Zombiepriester hat Folgendes geschrieben:
Wie gesagt kommt mir diese Mainstream-Sci_fi Vorstellung komisch vor, dass halt Universen nebeneinander rumfliegen und bei jeder Entscheidung wird ein neues erschaffen, einfach so.

Dies ist mMn einer der Hauptpunkte, an denen die Many-Worlds-Interpretation (MWI) missverstanden wird (der Name ist einfach unglücklich gewählt).

Die MWI sagt nicht aus, dass da irgendwie neue Universen entstehen, im Sinne von: alle Materie wird verdoppelt. Ein besserer Name wäre "No-Collaps-Interpretation", denn die MWI sagt im wesentlichen, dass die Wellenfunktion des Universums nicht kollabiert, sondern sich nur in Teile aufspaltet, die nicht mehr miteinander interferieren können. Nach einer Messung ist der Zustand es Universums also:
Zustand = Zustand Messwert 1 + Zustand Messwert 2
und Zustand Messwert 1/2 sind orthogonal zueinander.

--------------------------------------------------

*Aufgabenstellung:*
Schreiben Sie den obigen Text zur Many-Worlds-Interpretation im Anschluss an seinen letzten Satz weiter.

*Erfasste Daten:*
--------------------------------------------------

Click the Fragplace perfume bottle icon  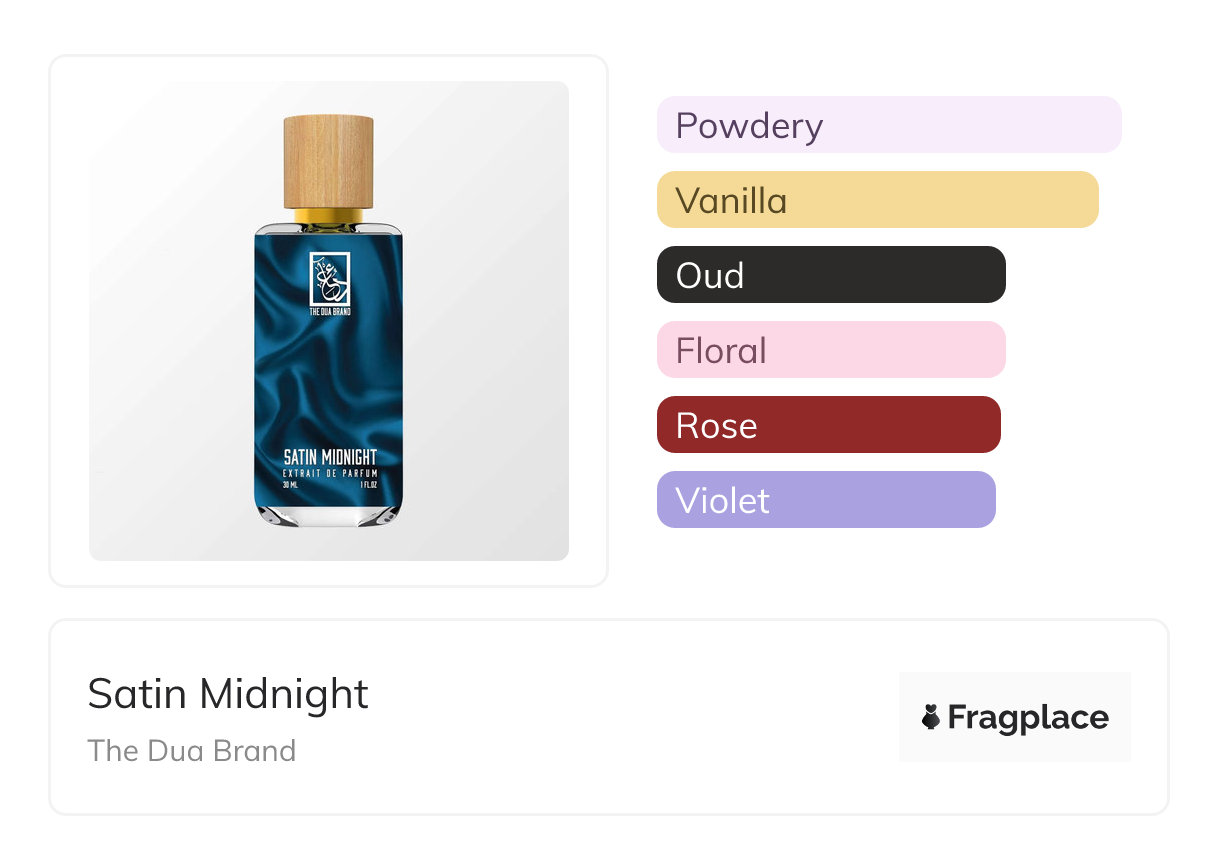(x=931, y=717)
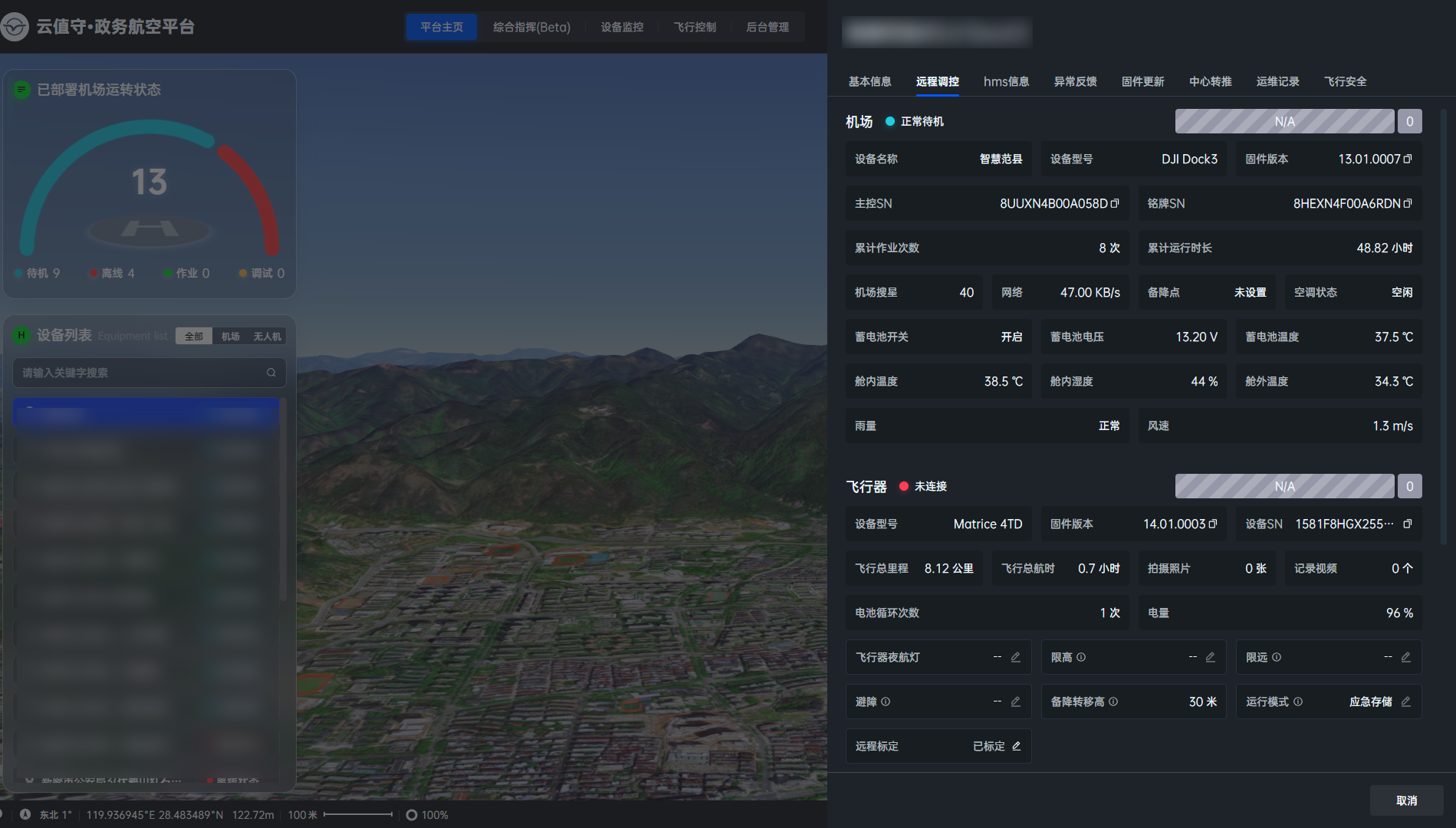
Task: Edit the 飞行器夜航灯 setting
Action: (x=1016, y=658)
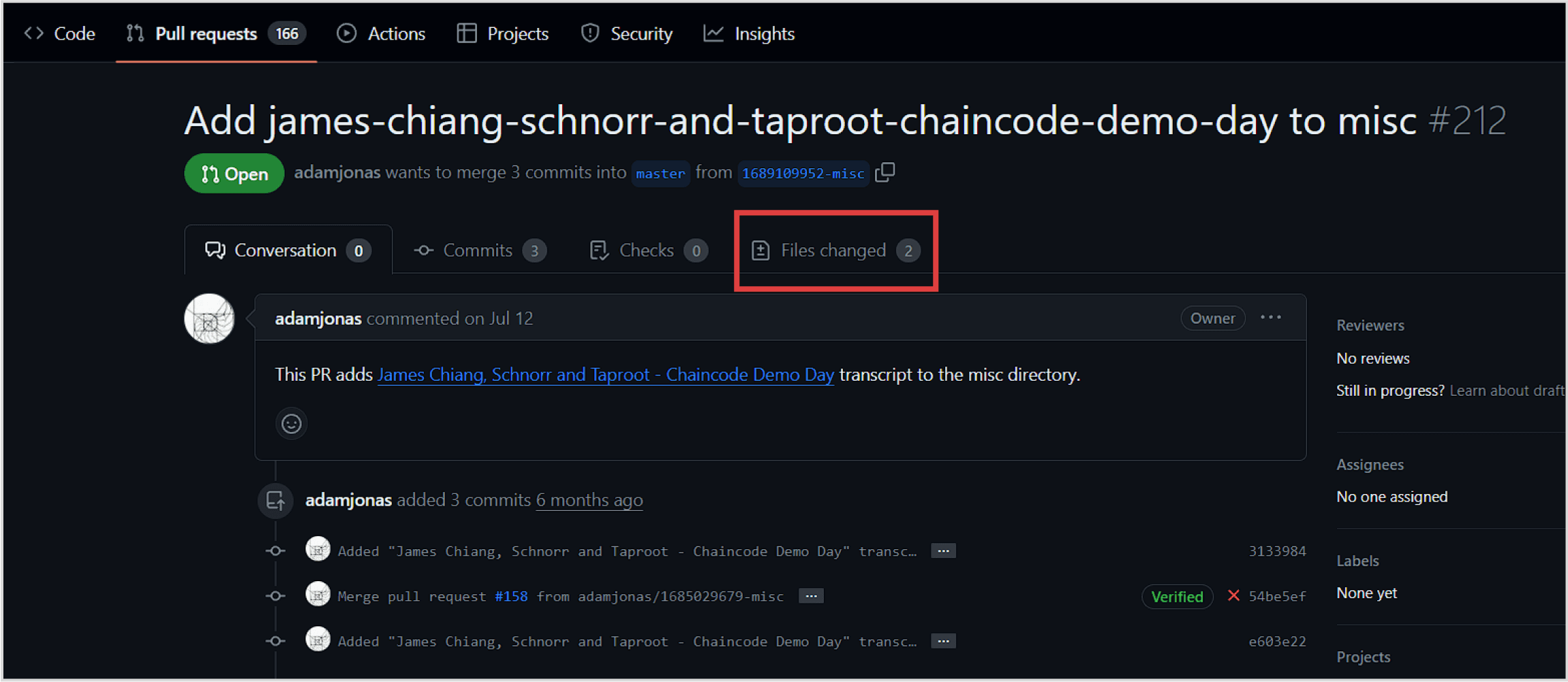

--------------------------------------------------

*Erwartete Ausgabe:*
Jeden Summanden in dieser Summe bezeichnet die MWI jetzt als "neue Universen", die nebeneinander existieren. Wie Du siehst, wurde hier aber keine neue Materie erschaffen.

Es bleiben natürlich Fragen:
* Wieso sind die Beien orthogonal, d.h. nicht interferenzfähig? (zumindest ein Teil der Antwort ist "Dekohärenz")
* Wieso nehmen wir als Menschen, dann immer nur jeweils einen dieser Teilsummanden war? (gute Frage, nichts genaues weiss man nicht)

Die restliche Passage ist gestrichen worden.